EXERCISE DIRECTIONS » When you find the line with "Indecent Exposure –" among the records below, reproduce it and each line after it exactly, ending with the line with "Internet Sex Crimes (1083, 339)".

** INFORMATION SHOWN follows **

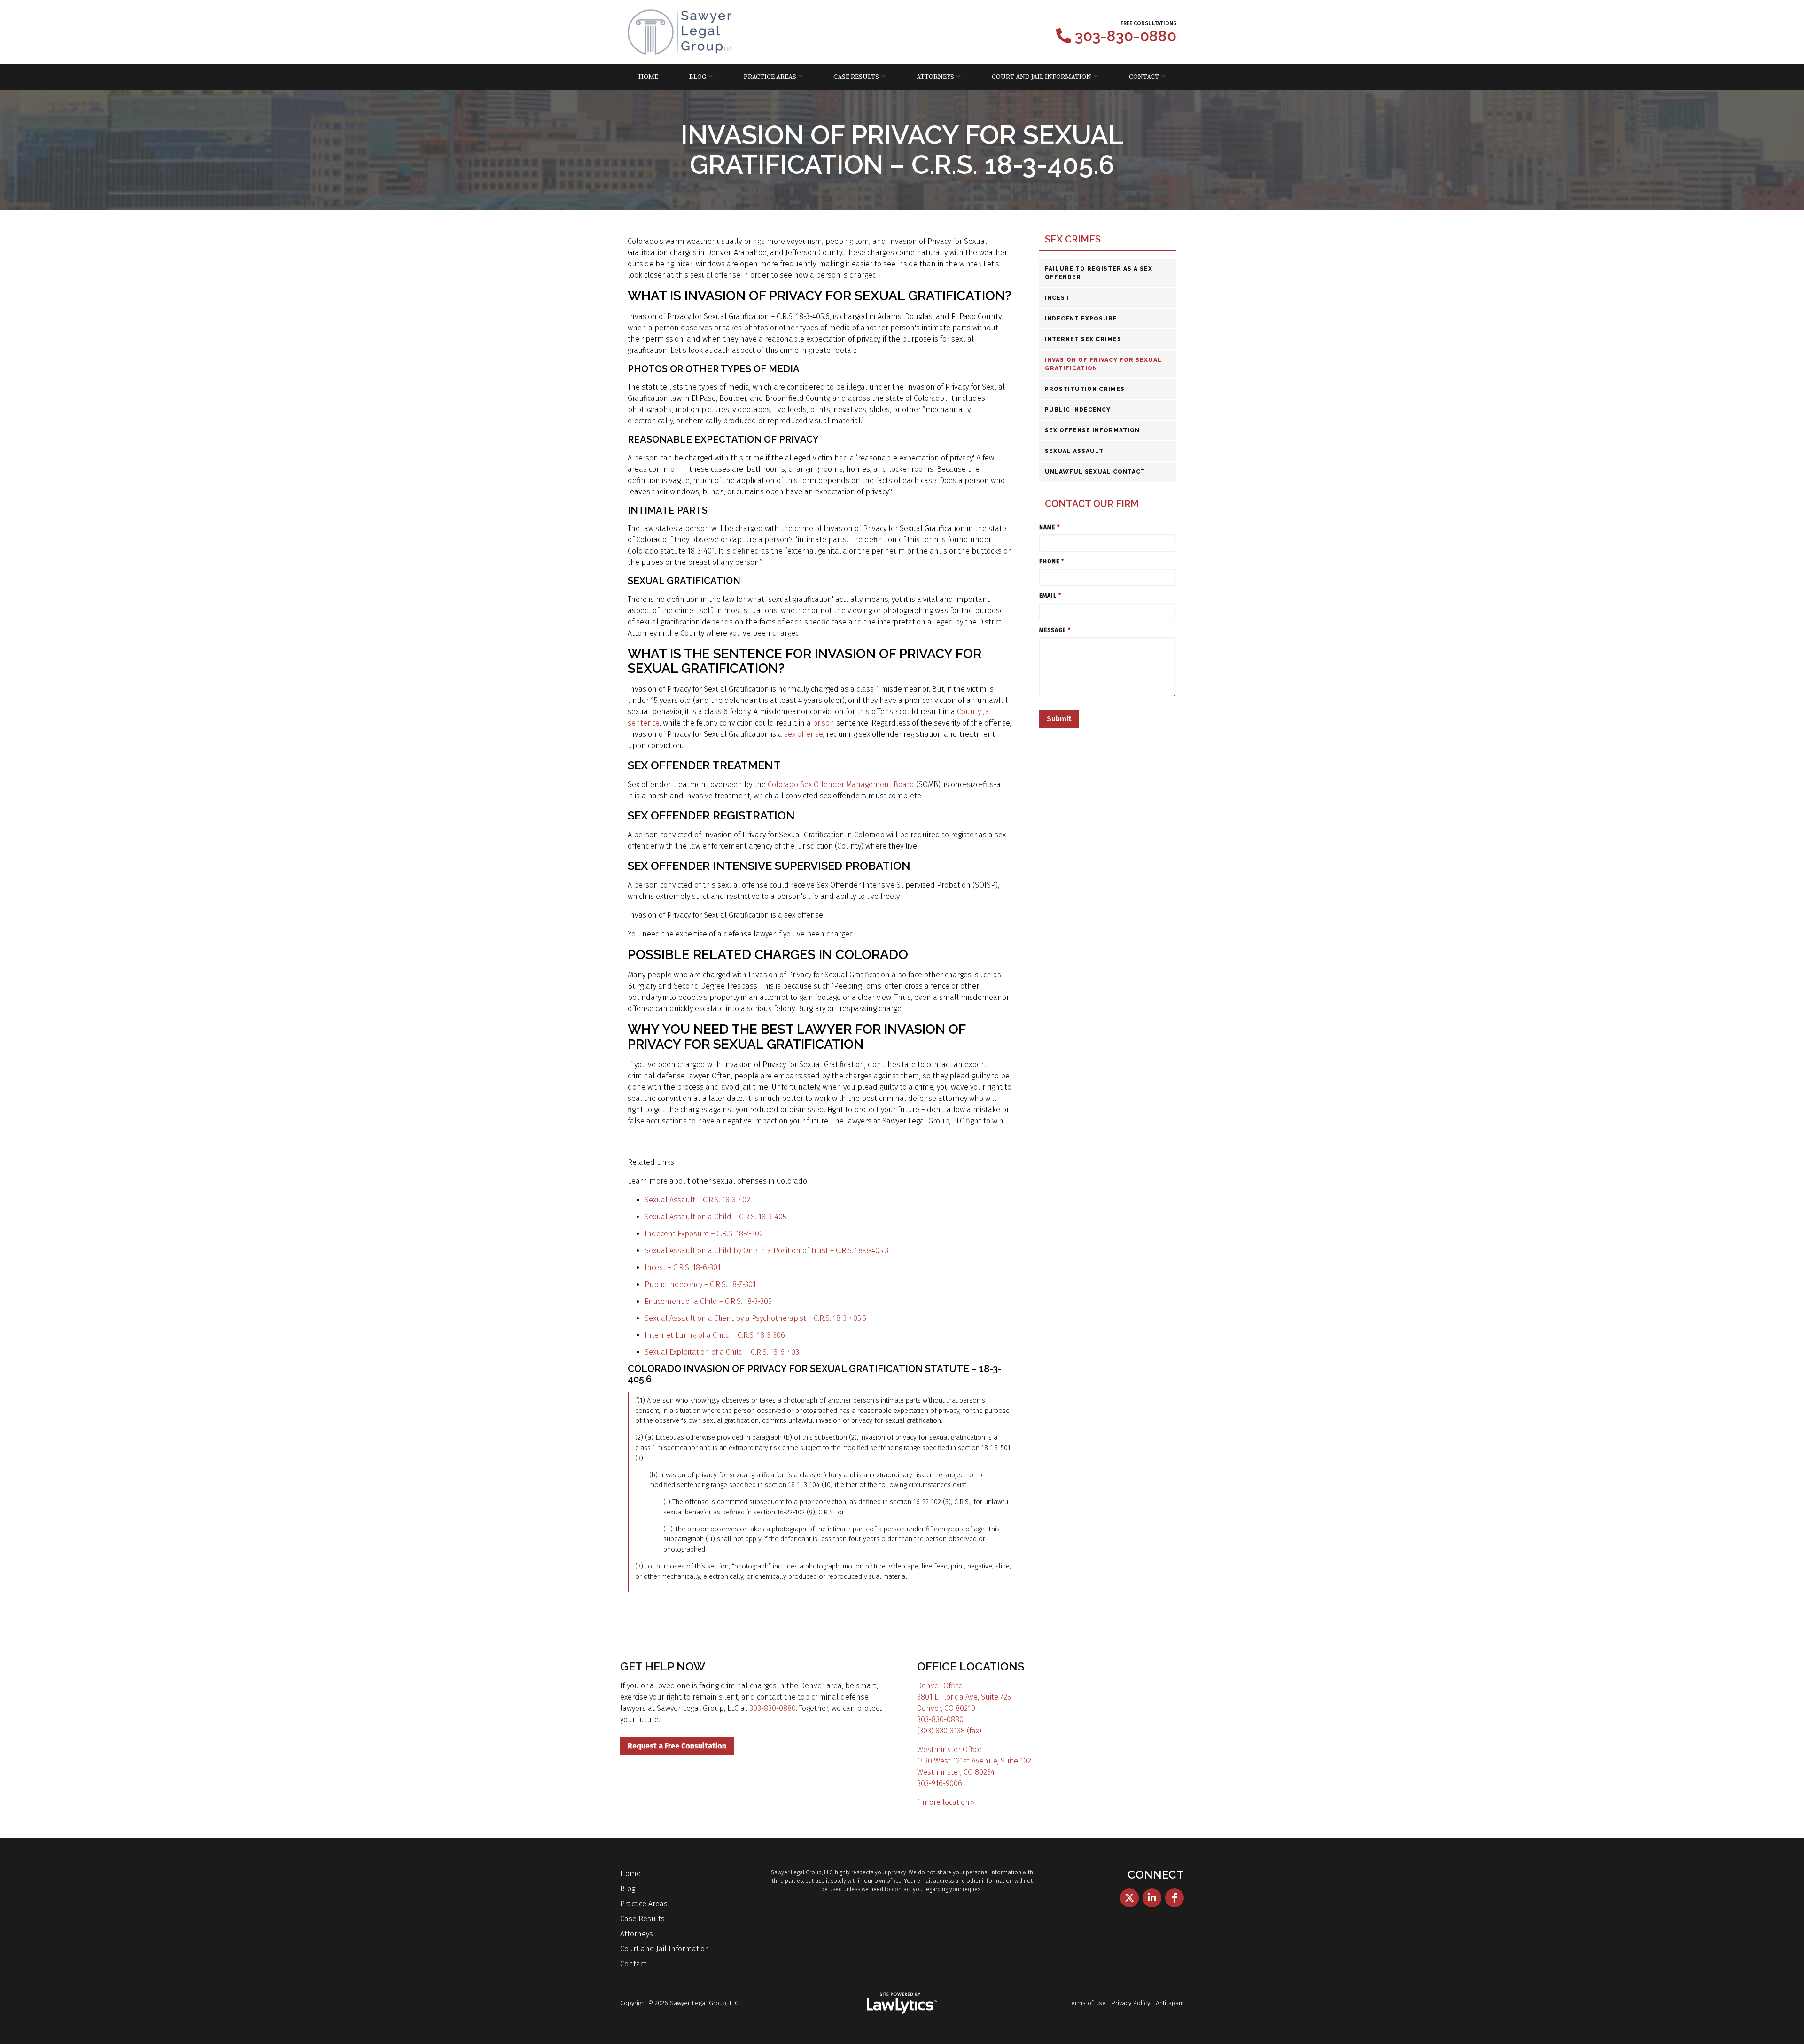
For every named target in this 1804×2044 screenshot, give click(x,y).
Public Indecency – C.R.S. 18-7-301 (700, 1284)
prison (823, 722)
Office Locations (970, 1666)
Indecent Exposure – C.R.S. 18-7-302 (704, 1233)
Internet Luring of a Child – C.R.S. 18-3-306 (715, 1335)
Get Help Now (662, 1666)
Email (1050, 596)
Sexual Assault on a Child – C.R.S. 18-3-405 (715, 1216)
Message (1055, 630)
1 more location (943, 1802)
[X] (1129, 1897)
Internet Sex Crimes (1083, 339)
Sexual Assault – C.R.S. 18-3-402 (697, 1199)
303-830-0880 (1125, 36)
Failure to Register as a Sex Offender (1098, 273)
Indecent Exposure (1081, 318)
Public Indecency (1078, 409)
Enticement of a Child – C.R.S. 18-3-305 (708, 1301)
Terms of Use (1087, 2003)
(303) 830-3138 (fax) (949, 1730)
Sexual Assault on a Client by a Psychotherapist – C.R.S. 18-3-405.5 (755, 1318)
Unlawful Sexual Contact (1095, 471)
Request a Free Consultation (677, 1745)
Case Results (856, 77)
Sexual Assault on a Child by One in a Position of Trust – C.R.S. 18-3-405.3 (766, 1250)
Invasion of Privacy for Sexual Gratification (1103, 364)
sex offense (803, 734)
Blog (697, 77)
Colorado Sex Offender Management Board (841, 784)
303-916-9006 (939, 1783)
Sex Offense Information (1092, 430)
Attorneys (935, 77)
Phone (1051, 561)
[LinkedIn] (1152, 1897)
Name (1049, 527)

** End of INFORMATION SHOWN **

OUTPUT FOR THIS EXERCISE »
Indecent Exposure – C.R.S. 18-7-302 (704, 1233)
Internet Luring of a Child – C.R.S. 18-3-306 (715, 1335)
Get Help Now (662, 1666)
Email (1050, 596)
Sexual Assault on a Child – C.R.S. 18-3-405 (715, 1216)
Message (1055, 630)
1 more location (943, 1802)
[X] (1129, 1897)
Internet Sex Crimes (1083, 339)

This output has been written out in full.